How can you test for quality though? An IV pump may deliver the exact amount at the specified flow rate and occlusion pressures during testing and pass the PM. Remember that the pump mechanism is a mechanical device subject to wear and therefore failure, if you have ever had an engine problem on your car strand you somewhere then you can understand. You drive to the grocery store, and then drive to the dry cleaners, and then pick up the kids for soccer practice, and then stop at the pharmacy and when you come back out your car won’t start because something in the engine failed. Yet you made all of those stops and starts in your car not to mention driving it for maybe years without trouble. If you happen to live in a state as I do where they still require annual vehicle inspection it makes you wonder why the inspection didn’t catch the failing engine component.

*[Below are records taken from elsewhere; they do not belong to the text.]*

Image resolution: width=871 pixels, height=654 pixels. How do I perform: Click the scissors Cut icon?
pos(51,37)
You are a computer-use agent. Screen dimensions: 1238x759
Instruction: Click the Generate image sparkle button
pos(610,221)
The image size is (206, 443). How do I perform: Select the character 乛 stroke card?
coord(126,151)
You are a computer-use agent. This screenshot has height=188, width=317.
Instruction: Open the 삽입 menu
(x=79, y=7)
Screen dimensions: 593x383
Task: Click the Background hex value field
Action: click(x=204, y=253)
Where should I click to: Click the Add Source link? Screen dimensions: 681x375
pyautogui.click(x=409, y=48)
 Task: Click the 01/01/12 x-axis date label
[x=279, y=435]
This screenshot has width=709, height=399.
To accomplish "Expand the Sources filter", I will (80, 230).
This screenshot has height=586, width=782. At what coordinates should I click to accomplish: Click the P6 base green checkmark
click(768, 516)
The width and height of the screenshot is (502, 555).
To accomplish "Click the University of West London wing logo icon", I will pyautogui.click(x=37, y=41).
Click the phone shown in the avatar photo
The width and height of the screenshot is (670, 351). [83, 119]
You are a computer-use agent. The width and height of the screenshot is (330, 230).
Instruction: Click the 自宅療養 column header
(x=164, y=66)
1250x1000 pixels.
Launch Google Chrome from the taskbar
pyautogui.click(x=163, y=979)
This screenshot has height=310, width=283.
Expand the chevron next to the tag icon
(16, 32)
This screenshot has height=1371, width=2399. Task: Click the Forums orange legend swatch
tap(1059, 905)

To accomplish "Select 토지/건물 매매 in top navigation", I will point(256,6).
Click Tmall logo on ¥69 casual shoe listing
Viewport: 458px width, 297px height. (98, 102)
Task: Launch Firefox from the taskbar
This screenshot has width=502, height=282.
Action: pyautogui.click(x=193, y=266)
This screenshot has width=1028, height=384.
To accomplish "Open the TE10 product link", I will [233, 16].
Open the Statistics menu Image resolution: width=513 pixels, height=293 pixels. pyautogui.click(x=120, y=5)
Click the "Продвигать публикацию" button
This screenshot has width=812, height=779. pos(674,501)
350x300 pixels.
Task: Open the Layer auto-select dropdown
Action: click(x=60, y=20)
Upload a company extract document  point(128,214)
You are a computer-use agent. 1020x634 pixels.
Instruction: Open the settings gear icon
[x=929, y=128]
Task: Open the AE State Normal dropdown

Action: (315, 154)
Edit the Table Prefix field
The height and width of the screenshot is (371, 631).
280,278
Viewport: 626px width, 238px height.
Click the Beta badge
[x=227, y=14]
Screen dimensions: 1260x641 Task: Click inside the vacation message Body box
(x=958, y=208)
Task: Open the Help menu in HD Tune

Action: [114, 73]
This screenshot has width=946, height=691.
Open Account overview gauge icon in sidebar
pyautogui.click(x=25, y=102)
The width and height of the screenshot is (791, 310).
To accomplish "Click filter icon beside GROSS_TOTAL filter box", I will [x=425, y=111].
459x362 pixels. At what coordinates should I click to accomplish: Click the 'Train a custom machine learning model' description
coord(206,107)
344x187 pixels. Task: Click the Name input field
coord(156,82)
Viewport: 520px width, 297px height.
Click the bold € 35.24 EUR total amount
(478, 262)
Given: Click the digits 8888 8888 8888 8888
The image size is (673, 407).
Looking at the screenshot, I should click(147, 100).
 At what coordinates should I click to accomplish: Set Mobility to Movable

The answer is because it was not part of the inspection.
Even if we disassembled the IV pump and looked at the mechanism it is still impossible to know if it will fail soon. So the question is: Why do we bother with PM’s? We just tested it and put a sticker on the side saying it is OK to use and the nurse is standing there saying it’s broken. This kind of makes us look silly don’t you think? I believe that some PM’s are not useful at all. Thermometers, hand held pulse oximeters, laboratory centrifuges, and several other things either work or they don’t. I can’t begin to imagine how much rubber I have worn off my shoes looking for these things too. Some biomedical departments have started adopting a policy of no PM’s on anything less than life critical equipment.
Life critical equipment is things like ventilators, anesthesia machines, defibrillators, and electrosurgical units to name a few. This type of equipment should get regular checkups because it is directly used to sustain life or alter the human anatomy. But how many people do you know died because the thermometer used on them gave the wrong temperature reading? Anyone that works as a biomedical technician knows that the job can be very stressful at times. Broken equipment seems to come in waves. It’s difficult at times to juggle repairs with requests for information from different departments without having to worry about where Nurse Nancy hid her thermometer so you can do a PM on it. Which is basically nothing more than sticking the probe in your mouth to see if you get a temperature close to normal body temperature, unless you’re lucky enough to have a calibration key for it, which by the way does not calibrate it. The calibration key simply verifies that the default temperature set at the factory and programmed into a microchip is still the same.
I know there will be a few people reading this saying without PM’s I am not a necessary employee and could be let go. We were hired for our knowledge of electronics, troubleshooting skills and customer service abilities. When something breaks that is when we shine the brightest. PM’s normally go completely under the radar of most hospital staff. Let something break though and we become the most needed people in the hospital. Nurses and doctors can’t do their job with broken equipment.